begin DOCUMENT EXCERPT
1. Introduction
Welcome to Ellipse Software Technology. These Terms and Conditions ("Agreement") govern your use of our software development and related services ("Services"). By engaging our services, you agree to be bound by these terms. If you do not agree to these terms, you may not use our services.
2. Definitions
"Company" refers to Ellipse Software Technology, its affiliates, and subsidiaries.
"Client" refers to the individual or entity who engages the services of the Company.
"Services" refers to the software development, consulting, and any other related services provided by the Company.
"Intellectual Property" refers to any patents, trademarks, copyrights, or trade secrets owned by the Company.
3. Services
The Company agrees to provide the Services as described in the project proposal or statement of work. The scope, deliverables, and timelines will be detailed in the project documentation.
4. Client Obligations
The Client agrees to:
Provide all necessary information, resources, and access required for the Company to perform the Services.
Ensure that all provided information is accurate and complete.
Respond to requests for approvals or feedback in a timely manner.
end DOCUMENT EXCERPT
begin DATA
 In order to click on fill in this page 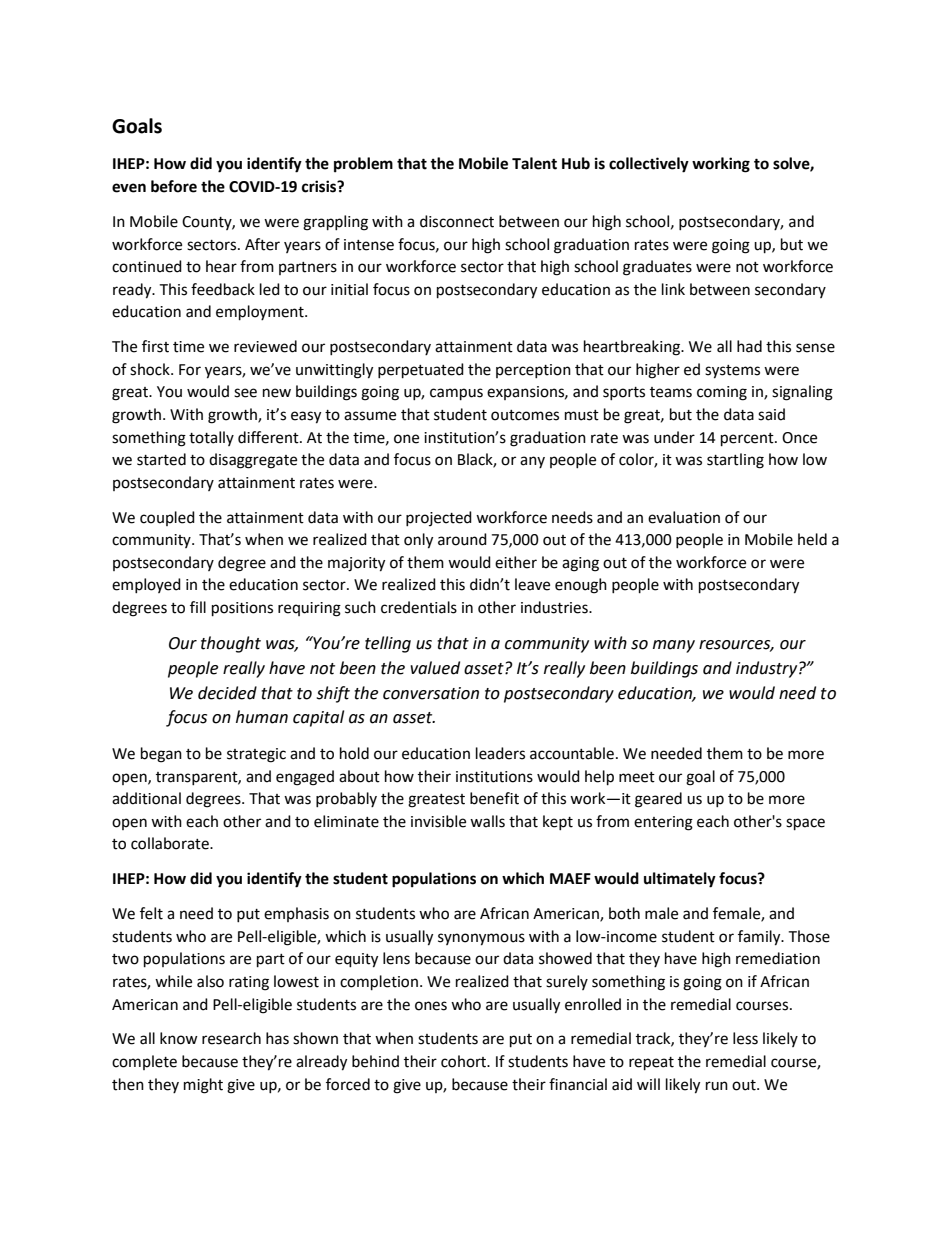, I will do `click(198, 607)`.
end DATA
● **WORK TO DO**:
Answer these questions using the terms and conditions.
(a) Who does "Client" refer to?
(b) Where will the scope, deliverables, and timelines of the Services be detailed?
(c) How must the Client respond to requests for approvals or feedback?

● **RESPONSE TO THIS EXERCISE**:
(a) The individual or entity who engages the services of the Company.
(b) In the project documentation.
(c) In a timely manner.